Knight: We were gonna meet Obama’s dogs, but the caretakers wouldn’t let us. It was really disappointing, but we got some cool pics.

Tell me about the day you met, and your first impressions of each other?
Mills: It was kind of like a week, because we hung out so much after.

Knight: Western Washington University is not a big school. It’s pretty small. Like, a very tiny liberal arts college, and we were kind of the only people into electronic music. All my friends were into indie.

Mills: We bonded over liking all of these weird albums. It was right at the beginning of SoundCloud. And we were exchanging all these weird beatmakers we were finding that had 12 followers, and we bonded over loving so many different style of music. We like funk to soul to world music to everything, and I think that shows in a lot of our music. We take sounds from around the world.

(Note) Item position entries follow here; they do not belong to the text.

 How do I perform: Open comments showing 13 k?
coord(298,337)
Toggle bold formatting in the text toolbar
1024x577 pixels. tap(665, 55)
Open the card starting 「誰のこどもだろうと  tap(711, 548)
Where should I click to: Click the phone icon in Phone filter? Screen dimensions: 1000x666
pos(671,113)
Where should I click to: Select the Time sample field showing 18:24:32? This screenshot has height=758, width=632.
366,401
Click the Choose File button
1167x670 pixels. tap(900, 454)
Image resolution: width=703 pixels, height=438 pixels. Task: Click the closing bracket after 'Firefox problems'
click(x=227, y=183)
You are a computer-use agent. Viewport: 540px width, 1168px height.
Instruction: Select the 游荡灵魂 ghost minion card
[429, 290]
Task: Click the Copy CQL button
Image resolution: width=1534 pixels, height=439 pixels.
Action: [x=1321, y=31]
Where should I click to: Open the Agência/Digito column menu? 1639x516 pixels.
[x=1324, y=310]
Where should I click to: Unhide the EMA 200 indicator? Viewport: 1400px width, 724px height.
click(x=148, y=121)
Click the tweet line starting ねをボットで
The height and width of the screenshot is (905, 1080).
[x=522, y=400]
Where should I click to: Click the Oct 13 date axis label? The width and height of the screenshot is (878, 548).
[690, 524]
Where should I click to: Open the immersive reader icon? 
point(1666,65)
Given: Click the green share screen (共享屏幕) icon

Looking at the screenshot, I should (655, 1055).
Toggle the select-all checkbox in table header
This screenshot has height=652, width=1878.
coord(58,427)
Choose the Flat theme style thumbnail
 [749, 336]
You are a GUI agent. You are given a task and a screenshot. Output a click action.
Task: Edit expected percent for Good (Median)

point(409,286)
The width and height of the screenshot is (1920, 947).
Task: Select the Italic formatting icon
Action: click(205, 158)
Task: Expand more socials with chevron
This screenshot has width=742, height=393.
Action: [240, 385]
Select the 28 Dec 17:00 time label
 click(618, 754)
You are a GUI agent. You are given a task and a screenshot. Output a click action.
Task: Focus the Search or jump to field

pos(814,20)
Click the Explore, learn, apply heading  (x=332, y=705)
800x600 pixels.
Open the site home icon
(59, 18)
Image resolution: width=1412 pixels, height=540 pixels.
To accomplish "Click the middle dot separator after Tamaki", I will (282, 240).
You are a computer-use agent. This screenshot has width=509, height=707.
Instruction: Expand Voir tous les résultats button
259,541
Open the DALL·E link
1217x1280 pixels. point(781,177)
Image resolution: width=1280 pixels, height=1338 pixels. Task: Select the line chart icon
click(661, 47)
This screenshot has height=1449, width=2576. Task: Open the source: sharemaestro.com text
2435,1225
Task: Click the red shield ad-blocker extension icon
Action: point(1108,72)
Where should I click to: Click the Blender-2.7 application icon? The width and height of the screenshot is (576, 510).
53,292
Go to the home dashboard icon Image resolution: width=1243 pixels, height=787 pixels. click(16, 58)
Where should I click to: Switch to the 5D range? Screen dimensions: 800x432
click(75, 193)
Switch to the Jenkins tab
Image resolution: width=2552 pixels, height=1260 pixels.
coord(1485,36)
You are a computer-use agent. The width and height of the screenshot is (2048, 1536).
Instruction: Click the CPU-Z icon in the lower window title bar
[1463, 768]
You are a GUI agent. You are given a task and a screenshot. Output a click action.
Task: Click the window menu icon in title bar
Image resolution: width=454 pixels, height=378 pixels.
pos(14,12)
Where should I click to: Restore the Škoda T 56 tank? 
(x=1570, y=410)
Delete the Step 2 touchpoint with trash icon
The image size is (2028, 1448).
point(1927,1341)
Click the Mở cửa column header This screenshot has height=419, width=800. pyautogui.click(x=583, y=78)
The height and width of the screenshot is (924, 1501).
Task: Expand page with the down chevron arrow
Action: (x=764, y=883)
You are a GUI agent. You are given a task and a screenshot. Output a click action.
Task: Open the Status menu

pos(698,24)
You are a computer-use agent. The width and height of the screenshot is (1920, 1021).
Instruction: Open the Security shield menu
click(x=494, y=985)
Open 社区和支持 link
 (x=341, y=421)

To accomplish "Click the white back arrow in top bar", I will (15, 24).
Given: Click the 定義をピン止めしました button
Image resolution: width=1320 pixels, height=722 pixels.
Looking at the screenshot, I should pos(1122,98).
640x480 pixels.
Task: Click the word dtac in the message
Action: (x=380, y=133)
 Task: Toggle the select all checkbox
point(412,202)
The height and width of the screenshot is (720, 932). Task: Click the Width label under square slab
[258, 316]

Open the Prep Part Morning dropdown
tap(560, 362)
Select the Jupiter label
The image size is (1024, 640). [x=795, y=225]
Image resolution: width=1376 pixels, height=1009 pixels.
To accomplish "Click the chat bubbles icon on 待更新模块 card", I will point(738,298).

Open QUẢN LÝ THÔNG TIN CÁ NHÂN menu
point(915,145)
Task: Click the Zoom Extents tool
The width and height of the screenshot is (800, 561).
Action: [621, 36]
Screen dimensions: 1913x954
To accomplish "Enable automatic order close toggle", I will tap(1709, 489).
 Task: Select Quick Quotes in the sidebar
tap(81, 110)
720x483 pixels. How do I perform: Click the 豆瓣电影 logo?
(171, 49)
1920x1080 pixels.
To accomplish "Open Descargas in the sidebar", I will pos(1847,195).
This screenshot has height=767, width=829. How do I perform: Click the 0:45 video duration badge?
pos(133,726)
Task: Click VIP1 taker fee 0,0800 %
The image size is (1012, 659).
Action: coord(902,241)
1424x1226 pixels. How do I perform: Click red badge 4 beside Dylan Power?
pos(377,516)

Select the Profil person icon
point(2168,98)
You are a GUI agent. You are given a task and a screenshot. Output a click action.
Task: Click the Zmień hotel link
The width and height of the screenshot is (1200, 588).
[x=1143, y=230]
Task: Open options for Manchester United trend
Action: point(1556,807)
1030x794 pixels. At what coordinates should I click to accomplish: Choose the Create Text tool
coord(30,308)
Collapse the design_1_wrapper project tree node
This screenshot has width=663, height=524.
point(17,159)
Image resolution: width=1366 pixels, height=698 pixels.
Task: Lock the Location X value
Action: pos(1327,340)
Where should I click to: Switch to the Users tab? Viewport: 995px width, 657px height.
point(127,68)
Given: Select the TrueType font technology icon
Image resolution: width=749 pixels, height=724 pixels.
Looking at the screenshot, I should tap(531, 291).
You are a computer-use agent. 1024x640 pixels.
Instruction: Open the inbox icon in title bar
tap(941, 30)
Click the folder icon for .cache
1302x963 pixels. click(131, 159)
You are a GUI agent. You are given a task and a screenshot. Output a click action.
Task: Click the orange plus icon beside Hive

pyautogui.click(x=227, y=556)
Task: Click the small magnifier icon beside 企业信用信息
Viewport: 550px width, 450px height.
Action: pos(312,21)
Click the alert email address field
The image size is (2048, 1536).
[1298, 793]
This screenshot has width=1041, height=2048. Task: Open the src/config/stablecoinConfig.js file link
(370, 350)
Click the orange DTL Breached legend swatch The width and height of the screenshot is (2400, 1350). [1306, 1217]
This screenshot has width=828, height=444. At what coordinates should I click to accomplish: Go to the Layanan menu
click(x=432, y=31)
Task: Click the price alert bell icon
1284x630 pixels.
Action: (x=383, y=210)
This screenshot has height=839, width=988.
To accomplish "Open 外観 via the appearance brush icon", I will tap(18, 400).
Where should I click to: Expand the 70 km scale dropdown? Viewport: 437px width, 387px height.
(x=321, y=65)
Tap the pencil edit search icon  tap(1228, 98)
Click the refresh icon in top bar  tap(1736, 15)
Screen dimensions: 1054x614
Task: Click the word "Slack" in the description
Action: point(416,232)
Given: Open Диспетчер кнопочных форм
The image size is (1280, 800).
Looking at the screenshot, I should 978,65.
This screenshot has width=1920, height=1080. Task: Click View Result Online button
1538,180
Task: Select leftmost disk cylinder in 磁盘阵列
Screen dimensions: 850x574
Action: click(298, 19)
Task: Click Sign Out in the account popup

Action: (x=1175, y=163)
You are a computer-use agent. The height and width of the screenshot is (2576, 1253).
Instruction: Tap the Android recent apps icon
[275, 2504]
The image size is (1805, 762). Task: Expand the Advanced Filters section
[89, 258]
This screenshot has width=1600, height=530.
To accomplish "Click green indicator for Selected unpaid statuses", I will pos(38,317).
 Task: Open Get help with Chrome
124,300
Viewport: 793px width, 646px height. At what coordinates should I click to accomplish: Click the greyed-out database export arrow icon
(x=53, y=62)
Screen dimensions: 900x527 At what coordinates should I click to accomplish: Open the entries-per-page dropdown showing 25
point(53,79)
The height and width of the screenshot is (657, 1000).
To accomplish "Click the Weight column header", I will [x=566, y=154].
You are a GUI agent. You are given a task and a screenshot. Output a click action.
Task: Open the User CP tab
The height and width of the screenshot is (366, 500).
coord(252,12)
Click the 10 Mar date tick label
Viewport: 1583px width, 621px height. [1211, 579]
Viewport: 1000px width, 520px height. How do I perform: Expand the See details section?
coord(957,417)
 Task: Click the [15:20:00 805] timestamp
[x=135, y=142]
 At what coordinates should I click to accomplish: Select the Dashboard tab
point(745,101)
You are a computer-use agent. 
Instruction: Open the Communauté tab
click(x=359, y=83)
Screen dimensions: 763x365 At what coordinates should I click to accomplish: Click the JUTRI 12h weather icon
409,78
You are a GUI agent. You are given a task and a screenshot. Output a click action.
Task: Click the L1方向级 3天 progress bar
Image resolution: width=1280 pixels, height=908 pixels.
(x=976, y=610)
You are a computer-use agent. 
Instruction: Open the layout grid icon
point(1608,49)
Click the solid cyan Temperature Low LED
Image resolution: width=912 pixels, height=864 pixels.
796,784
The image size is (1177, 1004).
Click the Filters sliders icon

But yeah, when we first met it was probably at your house.

Knight: Yeah, it was in the basement.

Mills: [Clayton’s roommate] wanted to hear some new music I was working on because he wanted to do a music video for me. I was playing him some stuff and Clay came downstairs while I was playing it and we started talking. Originally, we wanted to do a remix album or something, but it ended up just us jamming and going so well we made three songs the first time we started making music together.

And those songs ended up on your first album, Summer’s Gone?
Knight: That was Summer’s Gone, basically — us dicking around in the basement of my house, in some shitty studio. It was a cool setup, though. A lot of creativity in that room.

“That was Summer’s Gone, basically — us dicking around in the basement of my house, in some shitty studio.” —Clayton Knight

You released that album for free. Are you advocates of free music?
Knight: Yes, very much so.

Mills: All of our albums are on SoundCloud for free.

But you have a record label. How does that work?
Mills: It’s kind of like the way everything is changing. When we signed up with [Counter Records] it was something we talked about right away from the beginning. Like, “This is how we see music changing. If you’re on board with this, we think we should be a part of it rather than trying to fight it the whole time.”

Knight: Streaming is the future. Buying albums and stuff will always be around, but the youth these days, they don’t download. They just have Spotify, SoundCloud, YouTube. You can find anything and stream it. And the networks are so fast now, you have 4G everywhere.

Mills: They consider it more of a disservice if they can’t get it for free. Like, I don’t think [record labels] even realize that anymore.

It seems like you guys are a prime example of this new, Internet-savvy generation of music makers.
Knight: It’s very true. It’s a new world out there. The whole streaming thing is changing everything. The record labels, this is all very new territory and they don’t really know how to handle it, how to approach it. So it’s uncharted territory. … There’s a lot of old-school people, record labels in particular, who want to run it the way they’ve been running it for years.

Looking at streaming from a financial perspective, a lot of artists aren’t happy getting fractions of a penny per stream. Do you guys wish that would change, or are you just happy people are listening?
Knight: I get it when people are smaller acts and have small cult followings, they’re not going to get tons of plays. So, in that way I see it being sort of an issue, but I’m happy with what we get. … With the amount of music that’s out now, if people know your name, that’s beyond powerful.

Mills: Yeah, it’s a weird world. A weird music world right now.

Hopefully, you guys are creating a new frontier.
Mills: We’d love that.

Knight: Let’s hope we don’t fuck it up.